In what is being seen as a fall-out of the breach of the No-Needle Policy of CWG, the Indian athletes have been cornered by the Australian Sports Anti-Doping Agency (ASADA) to give their samples on their arrival at the Athletes’ Village – even before checking into their respective rooms. The message from the organisers to Australia’s anti-doping officials for Indian athletes is clear – spot them, test them. India has sent a 219-member athletes’ contingent to Gold Coast.
While it’s normal for the host country’s anti-doping watchdog to collect samples of all participating athletes to ensure that the Games remain clean, the manner in which the organisers and ASADA officials are going about their business is something unprecedented and unheard of. Indian athletes are facing a tough time evading the anti-doping officials, an Indian coach said. “Athletes wanted to rest in their rooms after a long flight, but here they were asked to give their samples even before settling down properly. It’s not only harsh on these athletes, but embarrassing as well. Just because of the fault of some athlete, the entire contingent is being looked upon with suspicion,” the coach said.

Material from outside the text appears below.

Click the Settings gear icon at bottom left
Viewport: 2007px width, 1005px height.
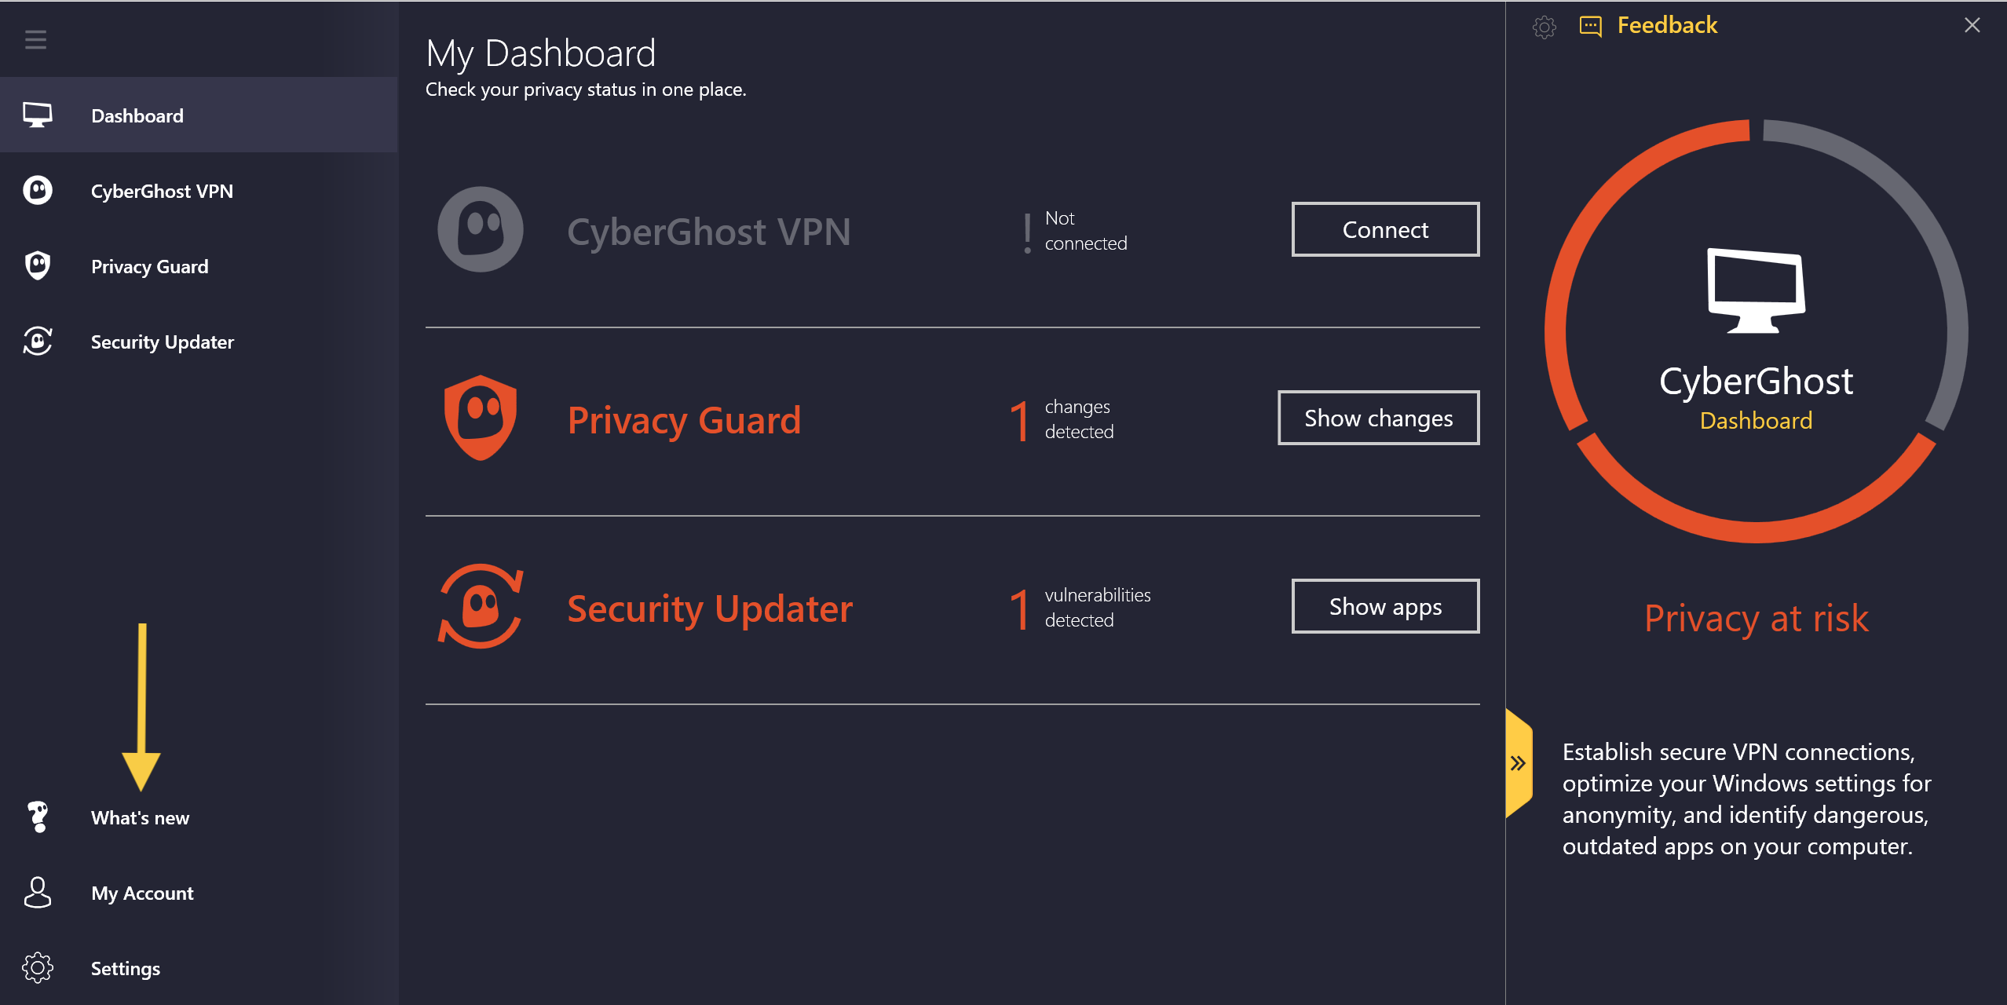37,968
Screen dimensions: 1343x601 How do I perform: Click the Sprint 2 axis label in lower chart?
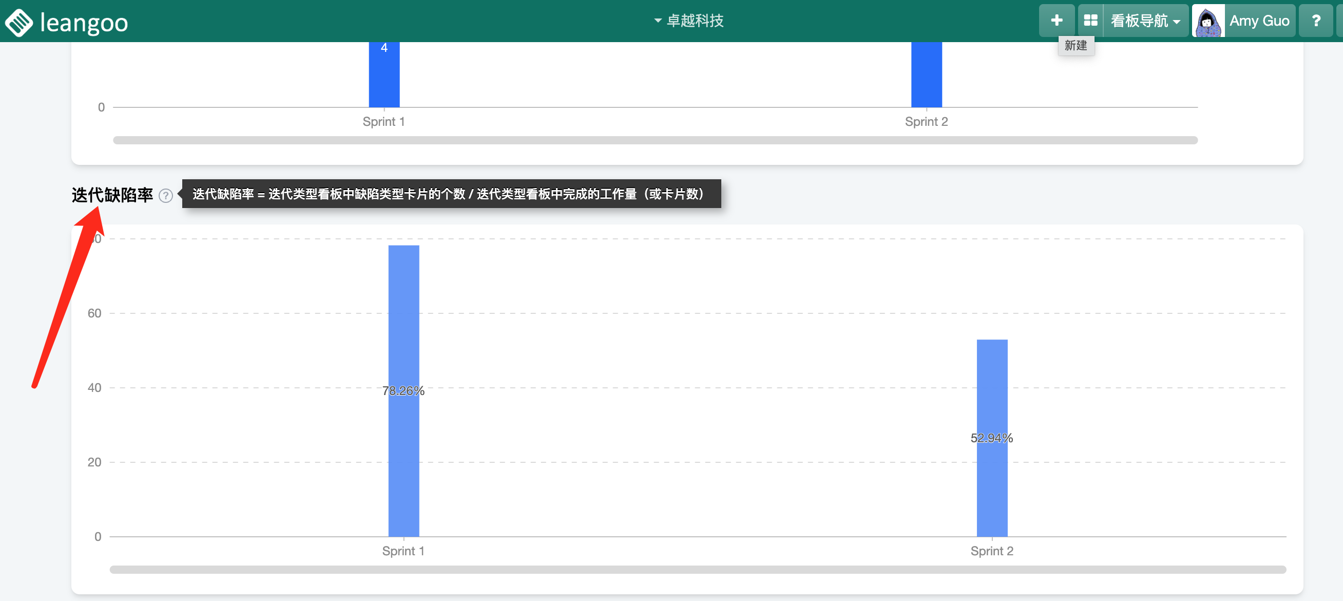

Sources even said that there are rumours that some ASADA officials have mingled with the village house-keeping staff to keep an eye on the athletes. It seems that after the syringe was found stuffed in a crushed plastic bottle in the bin outside the boxer’s room, the organisers want to leave nothing to chance. They have already informed that a decision on the said boxer’s further participation would be taken before the opening ceremony on April 4. While the boxer has denied any such alleged involvement, team officials have reportedly admitted to the use of syringe but for a ‘medical purpose’.
India’s boxing high performance director Santiago Nieva said that the syringe was used to administer “vitamin substance” to an ill boxer. However, Commonwealth Games Federation (CGF) chief executive David Grevemberg has said it is a “clear breach” of the No-Needle Policy inside the village. It’s pertinent to mention here that ASADA had entered into an agreement with India’s National Anti-Doping Agency (Nada) last year to share whereabouts of athletes as part of their pre-CWG dope operation.